Other militia groups in the east are more illusive and disorganized than Nkunda's men. Based in the region's lush forests, they prey on local civilians to survive, raping and killing in the process. FDLR forces are made up of Rwandan Hutus who participated in the killing of 800,000 compatriots in 1994 and a new generation raised in eastern Congo's Hutu refugee camps. Mai Mai is a term for various local militias that formed to protect themselves from abusive Rwandan and Congolese troops but that now also abuse local populations. FLNK soldiers are a combination of FDLR and Mai Mai fighters, and consider themselves an ally to the Congolese army, despite Kinshasa's repeated denial. Other groups are shadowy, violent bands like the Rastas, who sport Los Angeles Lakers jerseys and dreadlocks.

Resurgent fighting in the east has taken its greatest toll on the civilian population. The hundreds of thousands of displaced persons are at elevated risk of disease and starvation, and aid workers have had trouble accessing those in need.

Worse, all armed groups in the east, including government troops, have committed human rights abuses. Rape, in particular, has characterized the conflict; the region now has the highest rate of sexual violence against women in the world, according to the United Nations. The use of child soldiers is also growing.
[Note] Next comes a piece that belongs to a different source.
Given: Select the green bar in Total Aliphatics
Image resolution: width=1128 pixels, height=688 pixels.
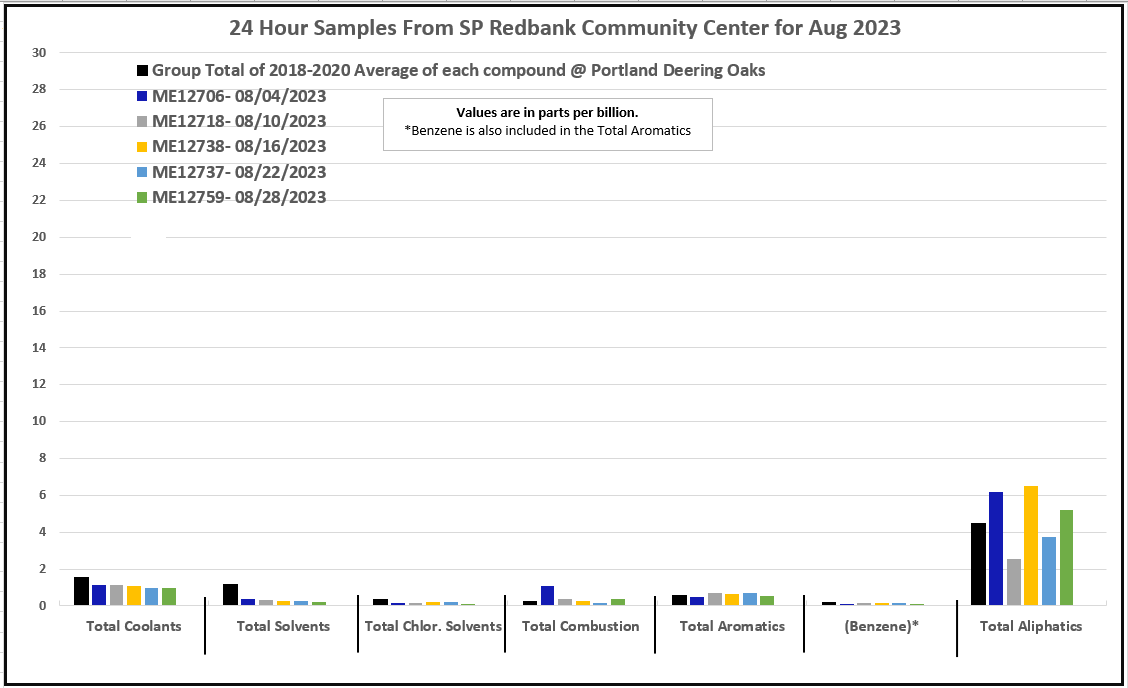Looking at the screenshot, I should pos(1066,558).
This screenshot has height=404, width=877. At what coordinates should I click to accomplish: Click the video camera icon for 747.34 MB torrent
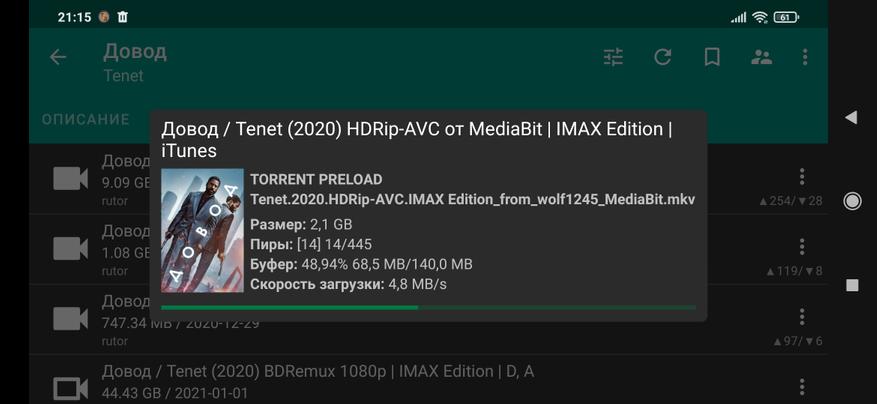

International pressure has helped prevent large-scale fighting this year. MONUC head William Swing, speaking on behalf of the ambassadors of the U.S., Belgium, France, South Africa, and the U.K., convinced Kabila to extend the deadline for Nkunda to disarm. Previously, diplomats have helped facilitate a rapprochement with DR Congo's neighbors, especially Rwanda.

The presence of the U.N.'s largest peacekeeping force has reduced violence in the east, but has not prevented it. "MONUC doesn't appear ready or indeed have the mandate to take over the DRC army's role in the east if this involves a full fledged campaign to dissolve the Nkunda and/or the FDLR forces" said Weiss.

In general, experts are not optimistic. "It's doubtful that [Kinshasa] has the resources and stomach to defeat Nkunda and/or the FDLR," said Weiss. "Kabila is looking to a military solution, but the problem is that his fighters have a consistent record of failure in addition to being the greatest perpetrators of human rights abuses in the country."

The Enough Campaign’s September report warned that "War in the Great Lakes region has been in a state of suspension over the last few years…and it ominously appears that the conflict has not yet reached its conclusion."